Fermi National Accelerator Lab

News from Fermi National Accelerator Lab

Kamran Vaziri and Don Cossairt


Tevatron

Last time we reported the latest Tevatron luminosity record was 228.1E30/cm2/s in the third quarter of 2006. However, the Tevatron did not stop there: the intense effort to improve this machine's performance continues. The latest average luminosity record is 292.4E30/cm2/s. So far the 2007 integrated luminosity is 680.7 inverse picobarns. Both these quantities are important for physics' discovery potential of the elusive Higgs boson, the subatomic particle that, according to physics theory, is linked to an invisible field filtering through the universe. As particles move, the field clings to them, making them heavy and creating mass. It is possible at Tevatron energies, by collecting several thousand inverse picobarns of collision data, we may be able to discover or narrow down the whereabouts of this important particle. CERN's Large Hadron Collider will also be searching for the Higgs.

Radiation Damage

Another neutrino experiment at Fermilab is the Booster Neutrino Experiment or MiniBooNe.

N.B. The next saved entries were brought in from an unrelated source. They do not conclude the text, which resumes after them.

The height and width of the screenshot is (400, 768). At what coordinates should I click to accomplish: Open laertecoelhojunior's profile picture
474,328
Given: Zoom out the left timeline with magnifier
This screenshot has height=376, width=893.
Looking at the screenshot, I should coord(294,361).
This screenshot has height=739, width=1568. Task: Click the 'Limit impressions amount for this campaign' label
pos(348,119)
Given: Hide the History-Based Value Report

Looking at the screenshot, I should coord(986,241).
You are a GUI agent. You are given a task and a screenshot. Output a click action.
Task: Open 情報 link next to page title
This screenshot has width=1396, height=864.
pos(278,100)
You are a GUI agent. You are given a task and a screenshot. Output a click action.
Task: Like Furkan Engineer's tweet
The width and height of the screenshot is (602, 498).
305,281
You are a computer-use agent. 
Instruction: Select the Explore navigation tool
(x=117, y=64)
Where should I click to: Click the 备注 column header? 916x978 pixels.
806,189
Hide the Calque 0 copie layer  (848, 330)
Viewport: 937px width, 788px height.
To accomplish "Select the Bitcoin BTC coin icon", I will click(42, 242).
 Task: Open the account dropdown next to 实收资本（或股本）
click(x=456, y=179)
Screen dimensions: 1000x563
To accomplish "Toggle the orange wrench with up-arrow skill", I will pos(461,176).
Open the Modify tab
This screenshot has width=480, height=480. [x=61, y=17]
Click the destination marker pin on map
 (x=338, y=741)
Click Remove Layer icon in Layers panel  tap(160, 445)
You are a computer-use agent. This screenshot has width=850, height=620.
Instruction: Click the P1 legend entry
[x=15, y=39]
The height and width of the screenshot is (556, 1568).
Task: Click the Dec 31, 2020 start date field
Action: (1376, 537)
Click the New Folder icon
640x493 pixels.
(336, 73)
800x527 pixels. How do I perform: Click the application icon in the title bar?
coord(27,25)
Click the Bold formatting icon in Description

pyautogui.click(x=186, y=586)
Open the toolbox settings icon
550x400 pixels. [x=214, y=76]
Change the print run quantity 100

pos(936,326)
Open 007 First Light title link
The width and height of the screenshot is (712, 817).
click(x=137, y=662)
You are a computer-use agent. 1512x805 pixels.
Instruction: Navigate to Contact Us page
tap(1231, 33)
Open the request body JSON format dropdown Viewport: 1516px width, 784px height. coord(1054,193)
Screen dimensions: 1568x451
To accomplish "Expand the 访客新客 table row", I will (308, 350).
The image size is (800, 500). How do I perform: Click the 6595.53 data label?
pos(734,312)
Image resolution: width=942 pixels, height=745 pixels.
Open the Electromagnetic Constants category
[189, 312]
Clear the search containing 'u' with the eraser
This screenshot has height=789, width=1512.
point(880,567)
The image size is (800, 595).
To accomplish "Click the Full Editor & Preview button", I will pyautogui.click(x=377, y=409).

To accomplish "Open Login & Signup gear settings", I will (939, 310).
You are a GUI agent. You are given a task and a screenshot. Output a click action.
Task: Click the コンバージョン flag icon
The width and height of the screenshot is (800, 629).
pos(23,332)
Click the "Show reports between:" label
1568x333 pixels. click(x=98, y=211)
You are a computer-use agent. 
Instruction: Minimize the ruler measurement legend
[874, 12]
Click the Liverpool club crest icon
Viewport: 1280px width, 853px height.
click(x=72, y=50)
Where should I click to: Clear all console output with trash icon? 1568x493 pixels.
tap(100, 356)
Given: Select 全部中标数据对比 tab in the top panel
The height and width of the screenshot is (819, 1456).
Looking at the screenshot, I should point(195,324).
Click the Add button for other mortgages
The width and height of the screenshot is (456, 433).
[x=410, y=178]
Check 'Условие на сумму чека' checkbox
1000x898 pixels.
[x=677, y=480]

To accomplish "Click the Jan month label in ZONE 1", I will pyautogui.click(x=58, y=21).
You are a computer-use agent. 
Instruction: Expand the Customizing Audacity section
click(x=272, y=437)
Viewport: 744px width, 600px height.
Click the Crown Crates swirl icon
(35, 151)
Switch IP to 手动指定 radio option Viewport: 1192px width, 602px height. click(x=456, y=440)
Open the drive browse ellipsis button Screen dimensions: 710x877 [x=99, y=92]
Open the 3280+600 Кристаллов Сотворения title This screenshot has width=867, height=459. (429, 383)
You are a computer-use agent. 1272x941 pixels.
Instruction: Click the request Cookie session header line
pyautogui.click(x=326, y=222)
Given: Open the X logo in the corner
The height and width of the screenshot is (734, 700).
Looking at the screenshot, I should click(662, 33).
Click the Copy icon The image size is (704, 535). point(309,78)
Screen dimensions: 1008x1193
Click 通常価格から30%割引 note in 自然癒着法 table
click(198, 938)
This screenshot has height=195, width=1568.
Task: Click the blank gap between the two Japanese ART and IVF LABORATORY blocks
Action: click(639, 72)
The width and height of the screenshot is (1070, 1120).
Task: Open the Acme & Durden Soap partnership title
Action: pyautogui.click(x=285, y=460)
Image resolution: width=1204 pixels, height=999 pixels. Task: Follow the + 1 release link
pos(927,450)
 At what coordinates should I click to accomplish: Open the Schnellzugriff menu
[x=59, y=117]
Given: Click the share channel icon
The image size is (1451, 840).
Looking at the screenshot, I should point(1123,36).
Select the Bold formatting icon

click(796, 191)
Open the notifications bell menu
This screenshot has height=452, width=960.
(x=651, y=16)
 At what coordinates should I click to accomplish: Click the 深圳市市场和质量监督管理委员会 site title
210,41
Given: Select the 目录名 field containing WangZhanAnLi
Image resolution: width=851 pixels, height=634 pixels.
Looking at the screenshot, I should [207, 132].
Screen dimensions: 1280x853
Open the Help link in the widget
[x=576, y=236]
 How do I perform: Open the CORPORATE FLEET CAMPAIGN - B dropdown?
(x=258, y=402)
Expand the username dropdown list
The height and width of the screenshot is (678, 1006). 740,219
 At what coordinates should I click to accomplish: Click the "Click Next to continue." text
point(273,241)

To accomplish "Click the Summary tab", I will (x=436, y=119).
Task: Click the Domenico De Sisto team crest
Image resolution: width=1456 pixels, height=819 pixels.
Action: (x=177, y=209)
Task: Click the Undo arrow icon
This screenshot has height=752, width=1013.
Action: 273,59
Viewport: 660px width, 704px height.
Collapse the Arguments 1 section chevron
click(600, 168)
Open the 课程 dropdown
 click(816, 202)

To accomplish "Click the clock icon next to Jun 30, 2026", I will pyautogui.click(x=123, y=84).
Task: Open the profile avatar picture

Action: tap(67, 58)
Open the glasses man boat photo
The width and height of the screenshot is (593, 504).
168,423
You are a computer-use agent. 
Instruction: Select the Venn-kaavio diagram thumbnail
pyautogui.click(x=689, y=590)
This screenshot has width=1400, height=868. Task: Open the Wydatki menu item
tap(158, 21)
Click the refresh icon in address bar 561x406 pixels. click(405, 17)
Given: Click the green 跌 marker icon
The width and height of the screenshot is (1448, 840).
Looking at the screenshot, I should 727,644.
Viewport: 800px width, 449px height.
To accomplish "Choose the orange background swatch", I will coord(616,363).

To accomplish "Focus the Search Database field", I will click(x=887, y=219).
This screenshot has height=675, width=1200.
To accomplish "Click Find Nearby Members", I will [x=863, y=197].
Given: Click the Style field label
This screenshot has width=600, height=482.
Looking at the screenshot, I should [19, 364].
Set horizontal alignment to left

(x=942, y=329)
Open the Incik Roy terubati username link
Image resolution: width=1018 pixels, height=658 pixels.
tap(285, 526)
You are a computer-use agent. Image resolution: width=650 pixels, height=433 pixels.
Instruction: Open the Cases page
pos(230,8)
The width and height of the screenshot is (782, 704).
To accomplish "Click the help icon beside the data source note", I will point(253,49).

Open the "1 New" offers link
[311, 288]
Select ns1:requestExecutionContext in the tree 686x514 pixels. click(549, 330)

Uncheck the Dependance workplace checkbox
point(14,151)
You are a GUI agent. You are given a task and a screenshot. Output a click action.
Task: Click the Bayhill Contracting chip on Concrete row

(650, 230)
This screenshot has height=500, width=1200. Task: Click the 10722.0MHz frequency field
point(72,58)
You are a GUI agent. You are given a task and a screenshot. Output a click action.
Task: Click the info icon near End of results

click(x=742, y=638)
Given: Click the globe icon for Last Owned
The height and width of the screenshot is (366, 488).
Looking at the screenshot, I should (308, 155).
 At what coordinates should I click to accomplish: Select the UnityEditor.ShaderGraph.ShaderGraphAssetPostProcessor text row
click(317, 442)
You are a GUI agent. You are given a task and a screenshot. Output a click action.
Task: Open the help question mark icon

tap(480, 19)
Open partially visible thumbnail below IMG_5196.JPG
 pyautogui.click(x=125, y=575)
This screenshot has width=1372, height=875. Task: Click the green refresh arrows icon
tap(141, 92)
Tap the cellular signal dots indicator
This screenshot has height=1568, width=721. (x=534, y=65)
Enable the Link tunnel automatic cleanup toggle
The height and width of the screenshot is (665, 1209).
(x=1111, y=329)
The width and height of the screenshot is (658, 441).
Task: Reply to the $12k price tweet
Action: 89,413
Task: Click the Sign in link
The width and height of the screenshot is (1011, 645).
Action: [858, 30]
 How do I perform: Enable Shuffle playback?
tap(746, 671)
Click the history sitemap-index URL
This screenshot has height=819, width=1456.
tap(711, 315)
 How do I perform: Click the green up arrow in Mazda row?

MiniBooNe uses the muon neutrino produced from the decay of particles produced in the interaction of 8 GeV protons with a beryllium target. The decay happens in the 50 meter decay pipe. All particles except the neutrinos are absorbed in the absorber located at the end of the decay pipe and the soil intervening between the absorber and the detector. The experiment has another absorber that is located in the middle of the decay pipe, which will be used to study the effects of a shorter decay pipe (25 m). This absorber is made of iron plates that are normally kept out of the decay pipe, hanging from chains. Last December it was found out that some of these chains were broken and two of the absorber plates had fallen partially in the beam. The experiment had taken about 8.5E20 protons over the last four years. Analysis of the broken chain links showed that hydrogen embrittlement has been the cause of this failure; i.e., hydrogen production in the metal due to a small leakage of radiation has been responsible for the metal fatigue. The chains will be replaced with 304 stainless steel that is also resistant to the other radiolytically produced corrosive compounds in air as well.